The traditional verification method of the oral electronic product is basically to recruit a certain number of volunteers to conduct actual tooth brushing test through clinical means. However, this method has limitations such as complicated test procedures, long period, high cost, etc., and because it is limited by individual differences among subject population (including differences in dental care conditions, differences in oral cleaning habits, etc.), it is difficult to quantify and make statistical significance for the results obtained if volunteers with a sufficient sample size do not participate. The traditional method is difficult to copy or transversely compare in different batches of product tests due to the fact that the traditional method is influenced by large human factors and lacks consistency among tests, so that the traditional method is difficult to expand in scale to carry out repeated tests on the aspects of efficiency verification and comparison and optimization of products, and positive promotion effects are generated on product research and development. Therefore, there is a lack of effective means for efficient, accurate, stable, repeatable testing of the cleaning efficacy of products in the oral electronics industry.
Disclosure of Invention
The present invention aims to solve at least one of the technical problems existing in the prior art at least to some extent. Therefore, the invention provides an in-vitro dental plaque biomembrane model for evaluating the efficacy of an oral product, application of the in-vitro dental plaque biomembrane model in evaluating the efficacy of the oral product and a method for evaluating the dental plaque cleaning efficacy of the oral product. In addition, the method for preparing the isolated dental plaque biomembrane model is simple and convenient to operate, strong in repeatability, good in stability, high in efficiency and suitable for scale production.

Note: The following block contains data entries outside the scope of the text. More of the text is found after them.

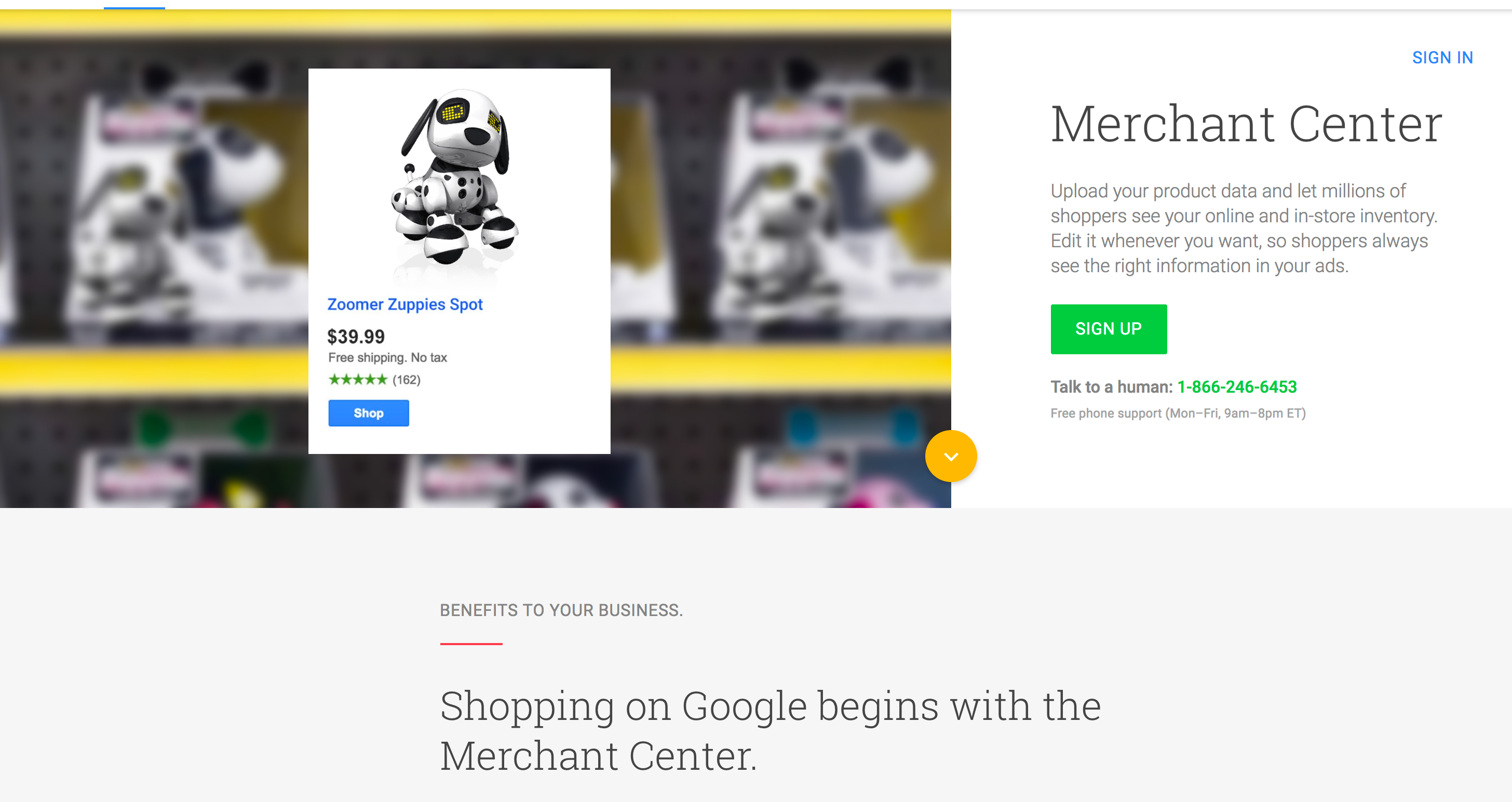Click the Upload your product data paragraph
Screen dimensions: 1512x802
pos(1244,229)
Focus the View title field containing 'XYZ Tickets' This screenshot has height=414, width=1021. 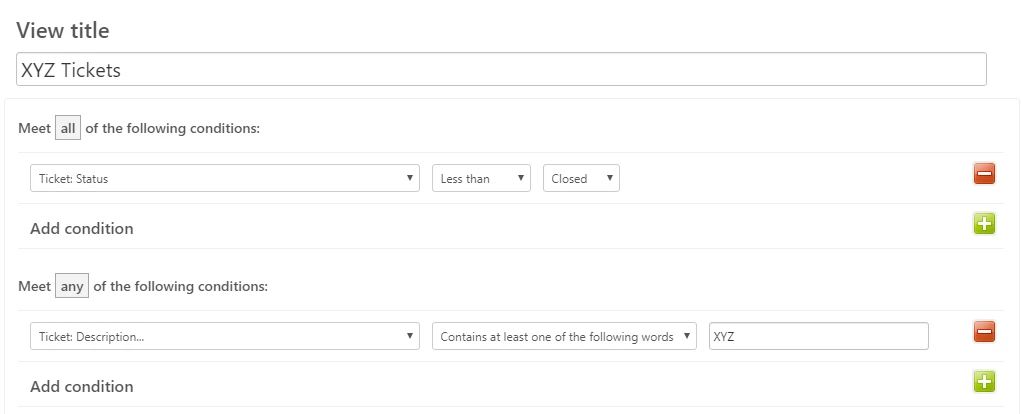(x=501, y=69)
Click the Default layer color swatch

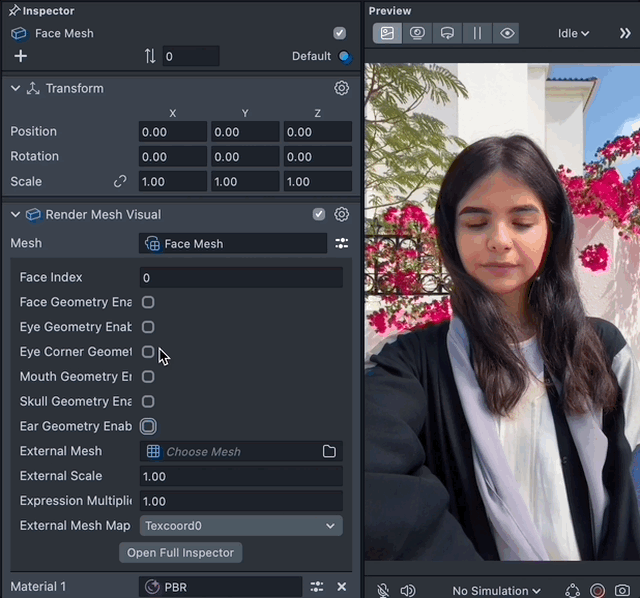point(344,57)
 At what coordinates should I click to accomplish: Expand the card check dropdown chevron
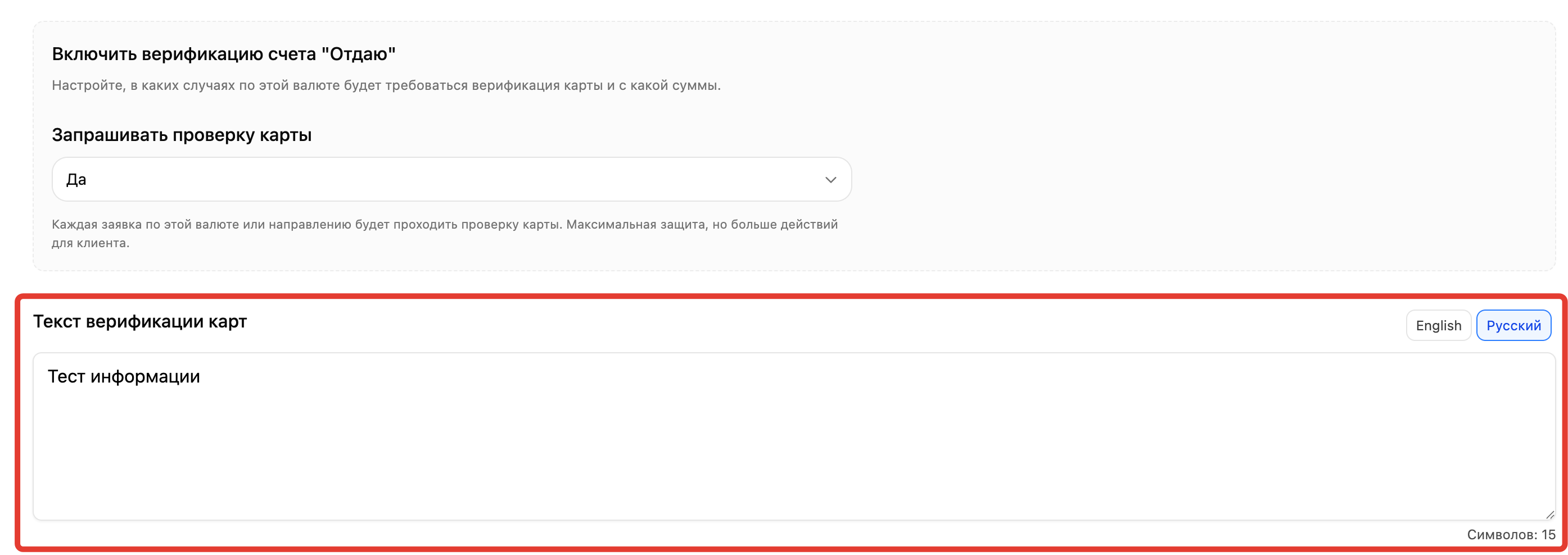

In one aspect, the invention provides an in vitro plaque biofilm model for evaluating efficacy of an oral product. According to an embodiment of the present invention, the in vitro plaque biofilm model for evaluating efficacy of oral products comprises: a substrate; the dental plaque biomembrane is formed on the surface of the substrate, and microorganisms in the dental plaque biomembrane are oral streptococcus mutans.
The isolated dental plaque biomembrane model for evaluating the efficacy of the oral product adopts a single strain to form the dental plaque biomembrane, has the advantages that the single strain has outstanding characteristics, can screen culture conditions suitable for stable growth according to the physiological and biochemical characteristics, the structure and the efficacy, and has definite purposes; the method is easy to screen better strains and culture conditions, and the culture conditions are easy to control; the biological membrane is easy to culture and obtain, and the repeatability is strong. However, compared with single strains, if mixed strains are adopted to form dental plaque biomembrane, the strain is complex, the difference of growth characteristics of different strains is strong, and when anaerobic bacteria, facultative anaerobic bacteria and strict anaerobic bacteria coexist, the culture environment is limited, and the screening of the culture conditions is complicated. In addition, the strains contained in the oral cavity belong to a dynamic balance state, if complex bacteria are used for culturing, the proper growth proportion of each strain is more complex to screen, and besides the living habit of the single strain per se, whether the strain is harmful to the growth of individuals or not is considered. If lactobacillus produces a large amount of lactic acid, the growth of acid-fast bacteria is necessarily limited if the bacteria are present in the culture system. In addition, when the bacteria are cultured, the adhesion of the bacterial plaque biological film is easy to be influenced among multiple bacteria and is not uniform in the bacterial plaque forming process, so that the whole environment of the growth of the bacteria is influenced, and the bacterial plaque biological film is not beneficial to forming.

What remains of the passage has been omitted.